<<<<
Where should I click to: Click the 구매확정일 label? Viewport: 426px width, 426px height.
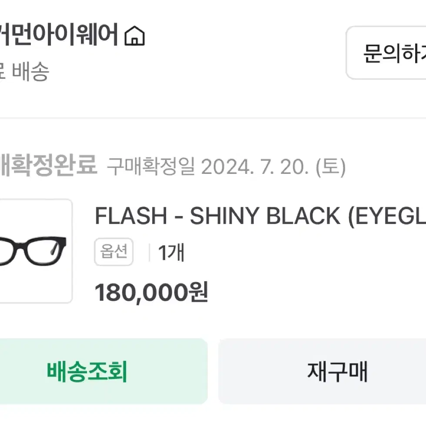[x=151, y=166]
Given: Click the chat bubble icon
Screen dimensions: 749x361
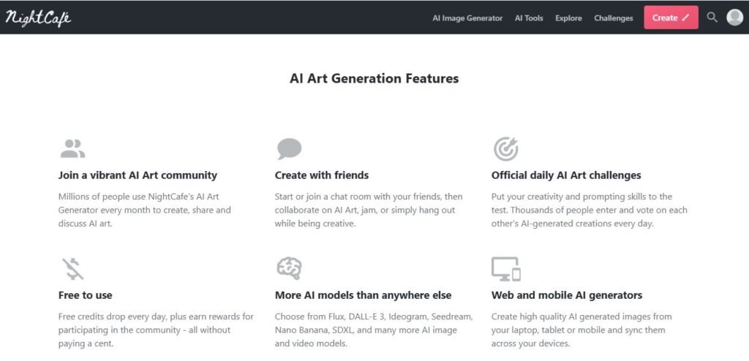Looking at the screenshot, I should click(x=289, y=149).
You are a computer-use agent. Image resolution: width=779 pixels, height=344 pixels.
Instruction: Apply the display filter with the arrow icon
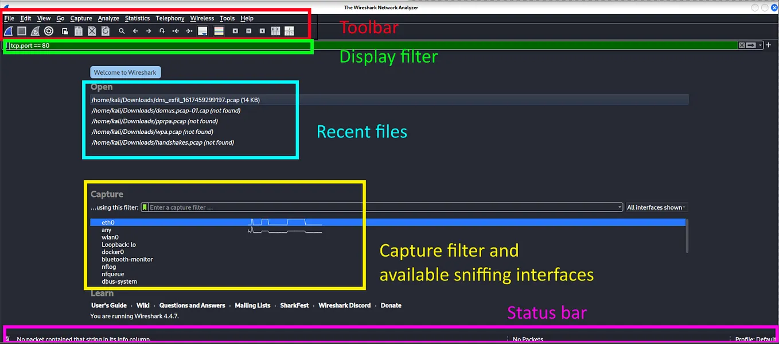(x=750, y=45)
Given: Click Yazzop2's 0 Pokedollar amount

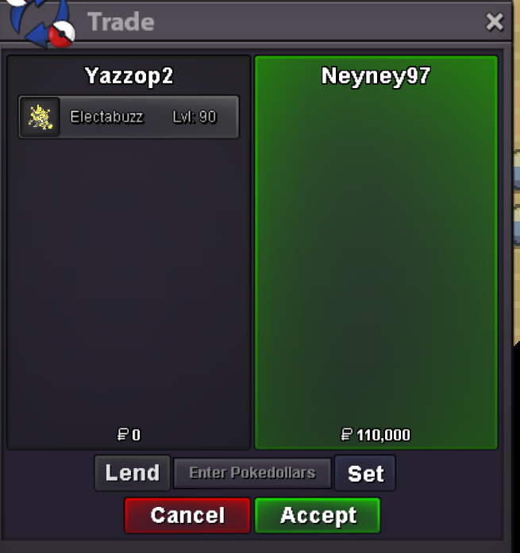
>>>>
• [Do this]:
Reproduce the data above line for line, character for character, and leave out the pictures.

• [Answer]:
Where should I click to: Click the 구매확정일 label? Viewport: 426px width, 426px height.
[x=151, y=166]
Given: Click the chat bubble icon
Screen dimensions: 749x361
Looking at the screenshot, I should click(x=289, y=149).
You are a computer-use agent. Image resolution: width=779 pixels, height=344 pixels.
Instruction: Apply the display filter with the arrow icon
(x=750, y=45)
Given: Click Yazzop2's 0 Pokedollar amount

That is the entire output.